Following along my post last week, I’ve been able to visit Corey Robin’s new tumblr page - in some ways marking a new focus in his scholarship: Hayek and the Liberal philosophers like him and their relationship to the broader changes in our society.  In short, the anti-democratic, anti-worker autocracy they must assume in order for their philosophies to be true.  Or this is how I see them.  It is an area I spent a great deal of time thinking about when I was writing my dissertation four years ago.  

If you note, “four years ago” was also a key turning point in the national discussion around the economy.  At the very least, it was a potential moment in which a well-developed truly radical platform with deep cultural roots could have taken hold here and forced a change of the dominant order.  In other words, it was a moment when things could have shifted Left, had we a coherent narrative, a grassroots movement, and a connected public.  Just for the sake of reference, you will know this has happened when someone like Doug Henwood or Greg Albo or Resnick or Wolff are shortlisted for a cabinet level economic advisory post.  It did not happen with Obama, as much as the right would like to imagine it did. Hiring Lawrence Summers hardly represents a changing of the guard.

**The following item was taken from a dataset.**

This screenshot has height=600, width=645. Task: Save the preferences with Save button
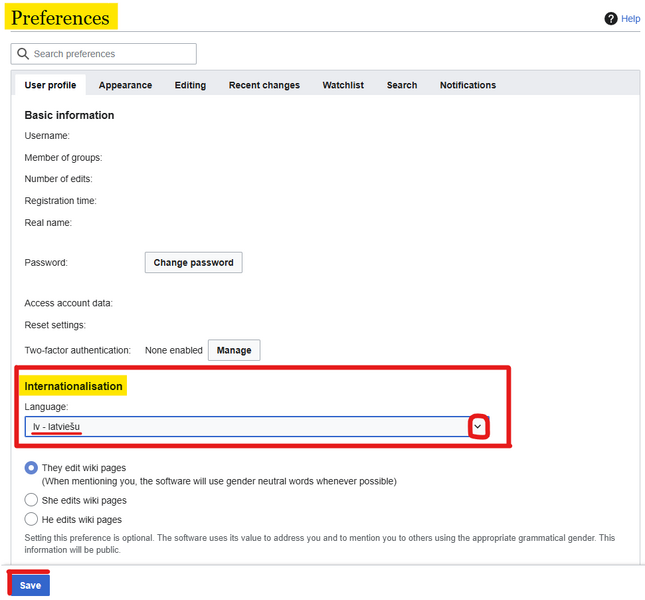pyautogui.click(x=30, y=585)

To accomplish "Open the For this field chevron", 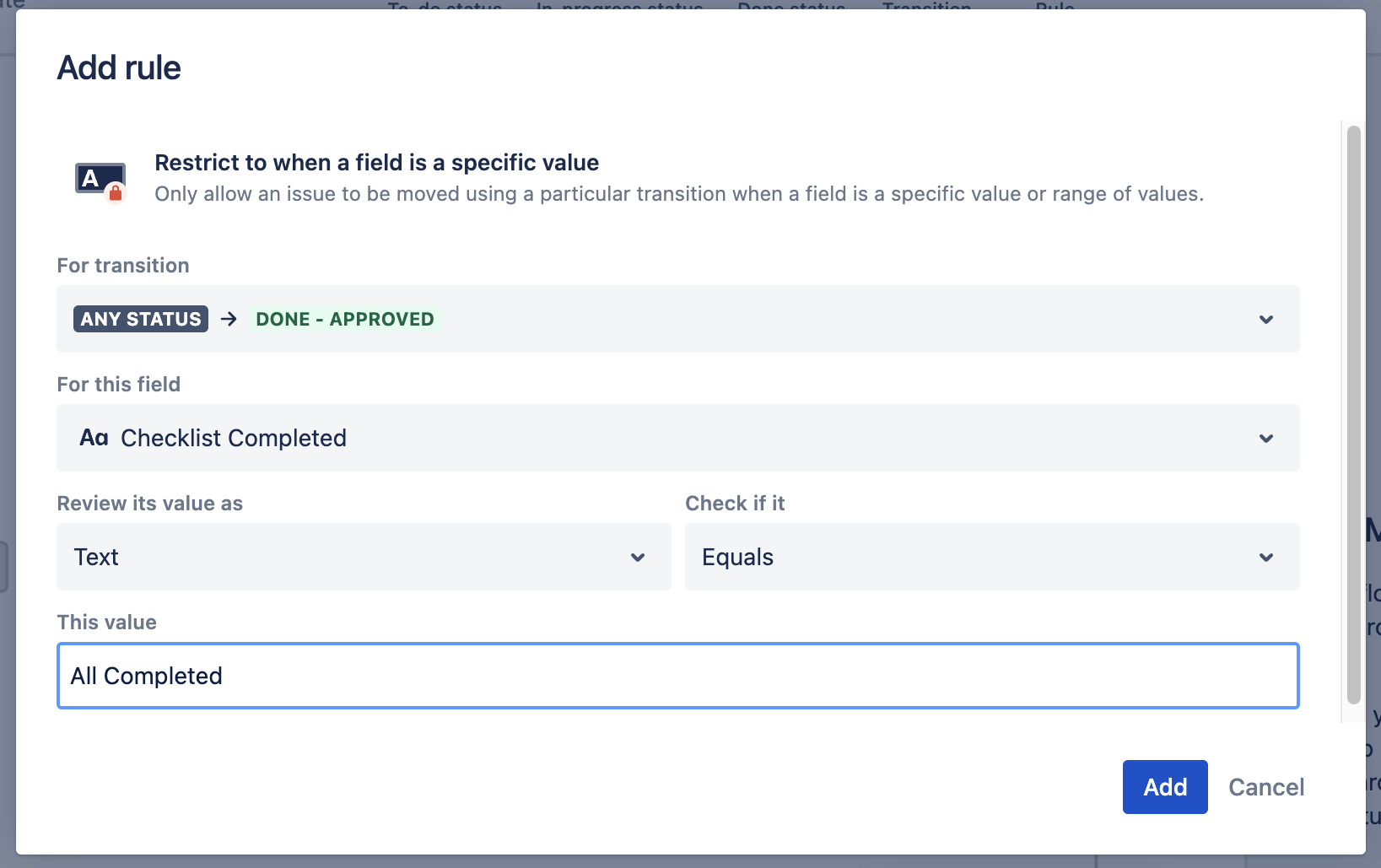I will pyautogui.click(x=1265, y=438).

In any case, there was a great deal of anxiety from the serious libertarian right about the crisis and debt situation itself - and what political solutions would be engineered to fix them. I was reading Hayek and von Mises, trying to tie their views to the conservative Law and Economic movement. My ultimate goal was contextualizing the thought of Lawrence Lessig on copyright in relation to the legal tradition from which he hailed.  While some of this had to do with his background, much of it has to do with his own interest in convincing the folks within that tradition that using the government for good is a socially important function.  

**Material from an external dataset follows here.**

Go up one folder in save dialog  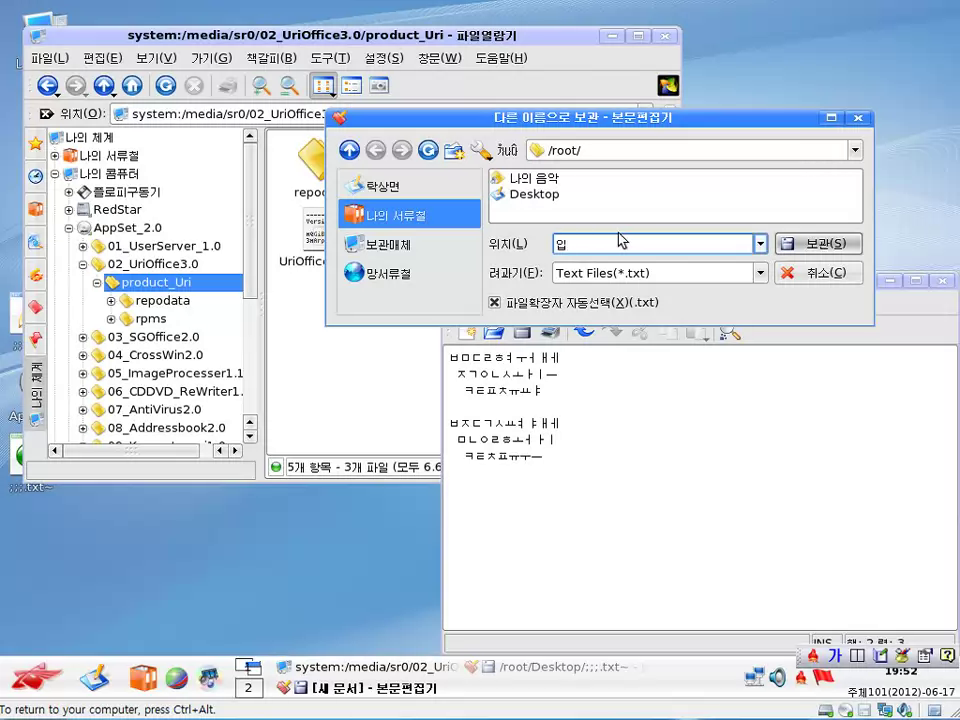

He and his colleague Cass Sunstein (who, incidentally, was appointed by the president to an actual administrative, not advisor, position) make their arguments from within this tradition, taking as basically true conservative economic ideologies.  So, in one article on the paradoxes of regulation, Sunstein takes as true a longtime contention of libertarian economists: that a high minimum wage ultimately creates a high level of unemployment or inflation.  He cites a handful of studies or theoretical polemics as evidence this assertion is true.

The question is less whether the citations he provides us with as evidence are valid than that he feels that citation is enough to seal the deal. In effect, he is saying his primary and only valid audience begins from the baseline of a fundamentally (neo)liberal society.  In any case, studying this connection and the range of contradictions in this moment of strife - to see the full portrait of the background from which the current POTUS sprouted - made writing the chapter on Hayek (and R.W. Coase, another demigod among Lessig and his cohort, including Yochai Benkler) a difficult task. 

My primary source for peering into the contemporary debate was through a blog maintained by some of the cluster of more radical libertarian economists - now called Coordination Problem, it then went by the URL name The Austrian Economists.  Here they railed about the bailout being generated in response to the crisis. They wanted to see the excess squeezed out of the economy (much as Thiel, in the linked earlier post, thought we should have. His post-hoc recommendation on that front can be found in this lament:

The last economic depression in the United States that did not result in massive government intervention was the collapse of 1920–21. It was sharp but short, and entailed the sort of Schumpeterian “creative destruction” that could lead to a real boom. The decade that followed — the roaring 1920s — was so strong that historians have forgotten the depression that started it. The 1920s were the last decade in American history during which one could be genuinely optimistic about politics. Since 1920, the vast increase in welfare beneficiaries and the extension of the franchise to women — two constituencies that are notoriously tough for libertarians — have rendered the notion of “capitalist democracy” into an oxymoron.

The best thing is to squeeze the slack out of society, to limit welfare receipts, and to reduce the use of the franchise by people who are “tough for rich white me…I mean libertarians.”  This coincides with his belief, mentioned in the earlier post, that democracy is not an effective political system for a libertarian society. What he means here is that, as Chantel Mouffe outlines in her book, the Democratic Paradox, the kind of fundamentalist property protection he desires can only be achieved with some autocratic tendencies in the political system.  In other words, you have to limit governance of society to the elites (somewhat like Lippman recommended in Public Opinion.)

And if the elites are the ones you need trained to make these decisions, then it makes sense that schooling need only educate those elites, as the Hayek quote above (poached from Robin’s blog).  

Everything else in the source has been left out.